Lazarus may not have anticipated the full impact of the Baby Boom or the accompanying sprawl, malls, television, and advertising, but he took advantage of Americans’ desire to accumulate and the cultural imperative to conform. He opened the first big-box toy store, outside Washington, D.C., in 1957, then another and another, until by the mid-1980s there were more than 200 across the country. Toys “R” Us Inc. offered abundance on a scale that smaller competitors could never equal, much of it at prices they could never match. As its mascot, Geoffrey the Giraffe, became as recognizable as Tony the Tiger and its “I don’t want to grow up” jingle lodged itself in the brains of a generation of kids, Toys “R” Us became the first category killer. In 1985, Goldman Sachs called it “one of the outstanding companies in all of retailing,” and for much of the decade, Lazarus was among the highest-paid chief executive officers in the U.S.
His final opportune move was to step down just as Toys “R” Us peaked. That was in 1994. Four years and two CEOs later, Toys “R” Us was overtaken by Walmart as the biggest toy seller in the U.S. Two years after that, Toys “R” Us struck a disastrous deal to give up its troubled website and exclusively sell its wares online with Amazon.com Inc. By 2004 the company, which now relied on its Babies “R” Us stores for much of its profit, was looking to sell itself. Executives suggested it might have to get out of the toy business altogether.
Instead, the private equity firms Bain Capital LP and KKR & Co., along with Vornado Realty Trust, took over the company in a $7.5 billion leveraged buyout in 2005. For the next 13 years the owners would watch a succession of executives try to halt the steady slide of Toys “R” Us amid a recession and retail upheaval. As the last big toy store chain, Toys “R” Us had a captive audience. Kids could reasonably be counted on to badger, drag, or otherwise persuade adults to bring them to toy stores, especially if they were fun and hands-on. Those adults would more readily acquiesce if the stores were well organized and the toys competitively priced. There could have been an alternate ending for Toys “R” Us.
Complicating the executives’ efforts, though, was the central fact of the company’s existence: It was living on borrowed money. When Toys “R” Us filed for bankruptcy in September, one figure was particularly clarifying. The company had been paying interest of $400 million on about $5 billion of debt every year for a decade. In the good years, that was almost half its operating profit. Toys “R” Us had U.S. revenue of $7 billion and, even toward the end, a 14 percent share of the toy market, but there was no math that made $400 million look sustainable.
When it all came crashing down in March, Toys “R” Us had just about run out of cash, and it could find no one willing to replenish its accounts.

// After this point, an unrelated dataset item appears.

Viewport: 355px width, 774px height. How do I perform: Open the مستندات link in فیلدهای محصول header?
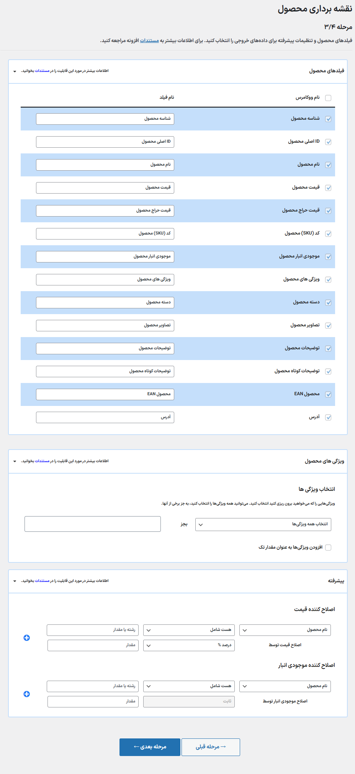tap(42, 71)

It was a category killer killed by bigger and more powerful rivals, with the inevitable ending hastened by the cold logic of its private equity owners and bankers. But it goes deeper than that. As the company’s advisers liquidate its 735 U.S. stores, make deals for the operations around the world, and determine the value of its intellectual property, it’s become clear that Toys “R” Us didn’t only have an improvident amount of debt—it also had a debt structure as complex and precarious as a Jenga tower, which obscured the company’s tenuous finances. But gravity always wins in the end.

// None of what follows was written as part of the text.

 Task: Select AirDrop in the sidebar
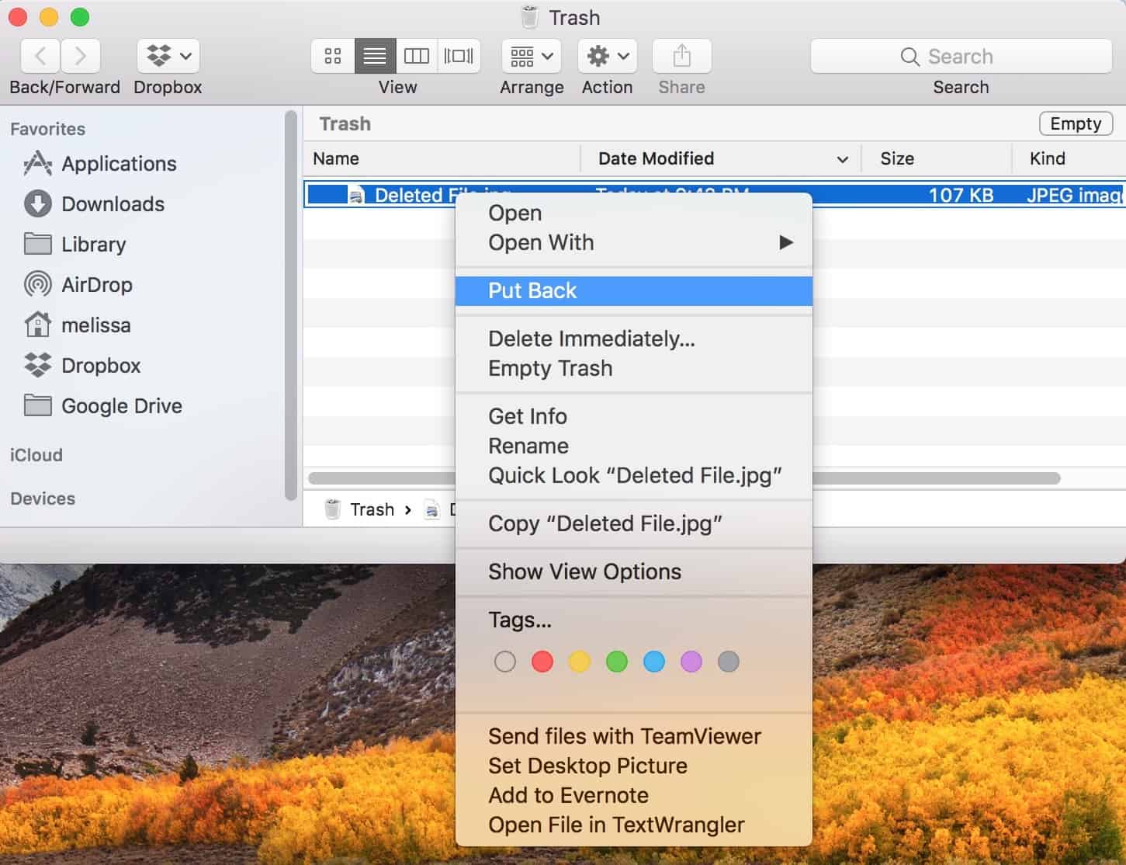(96, 285)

For all of its life after Lazarus, through six CEOs, Toys “R” Us tried both growing and shrinking to become more profitable. John Eyler, who became CEO No. 4 in 2000, had the luxury of trying Option A. Under his guidance the company invested hundreds of millions of dollars to make the U.S. stores look less like impersonal warehouses, to retrain an often indifferent sales staff, and to expand a private-label line of toys. It purchased a 192-acre corporate campus in Wayne, N.J., for $36 million and named it the Global Resource Center, the sort of move that often looks like corporate hubris in hindsight. In late 2001, Eyler oversaw the opening of a flagship store in New York’s Times Square, with a 60-foot Ferris wheel, a life-size Tyrannosaurus rex, and a Barbie dollhouse bigger than many Manhattan apartments. Eyler promised that 20 million people a year would visit, and maybe they did, but the store never made money.
It might have been considered a grand marketing expense, but sales and profits at the more utilitarian stores continued to falter, and the company’s stock price continued to drop. In 2004, Eyler and the directors took drastic action. It was a good time for retail companies, with their steady cash flows, to be on the market. Capital was plentiful and private equity firms were competing for deals. The most attractive thing about Toys “R” Us was its real estate portfolio: It operated 1,500 stores globally, including 900 in the U.S., of which it owned almost half. Vornado and its partners figured they could use the real estate, which the company valued at $2.3 billion, for the higher financial purpose of raising more debt. Eyler left Toys “R” Us when the private equity deal closed. He was only 58 but could afford to retire: He received $65 million on his way out.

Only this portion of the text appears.